During President Biden’s recent trip to Asia, he announced the formation of a new economic bloc consisting of thirteen nations that he dubbed the Indo-Pacific Economic Framework (IPEF). Despite the catchy name, IPEF doesn’t present anything new or earth-shattering about American economic aims in the region. In fact, it is a downscaled and less ambitious redo of the controversial Trans-Pacific Partnership (TPP) from the end of the Obama Administration.
The announcement comes on the heels of a rough batch of quarters for the U.S. economy with forty-year highs in inflation, disruptive supply chain woes, and looming crises in both the energy and agriculture sectors.
However, IPEF is not designed to address those immediate issues; instead, it may be better interpreted as a geopolitical chess move regarding the chief adversary in the region—China.
Yet, here too, the Biden Administration is struggling to play catch up.
Only a few months before, President Xi Jinping proclaimed the creation of the Regional Comprehensive Economic Partnership (RCEP) which was meant to fill in the vacuum left by the United States pulling out of TPP in 2017.
To put this is in more stark terms, Biden is offering a deal smaller than what the United States initially proposed, and is doing it months after China put forward its regional plan. And Biden’s proposal does little, if anything, to tackle the economic problems facing Americans at home. Problems that we have focused on in recent months on the Drill Down podcast.

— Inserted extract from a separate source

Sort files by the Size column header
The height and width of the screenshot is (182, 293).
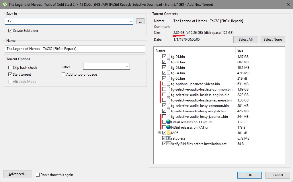pyautogui.click(x=246, y=50)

Biden’s plan also removes Congress from much of the framework. One Biden official, according to the New York Times, claimed that seeking congressional approval could likely be avoided given the lack of attention IPEF places on tariffs.
The move to push Congress out of the deal and leave it squarely in the hands of the Administration actually ends up leaving IPEF as vulnerable as TPP was to the winds of change. Because of a groundswell of trade-skepticism from progressives and many conservatives, TPP never had enough support to pass Congress, so President Trump was able to nix the deal with ease during his first week in office.
This dynamic is only detrimental to U.S. policy, regardless if one assumes everything in IPEF is great or not, because it invites world leaders to see negotiations with American presidents as non-committal. Why strike a deal now, when you can wait a little bit longer for a new president to come along and champion your cause?
The last twenty years of U.S. presidents’ flip-flopping priorities has diminished our collective ability to forge lasting bonds with key partners. And adversaries like China are working hard to ensure they exploit that inconsistency at every point.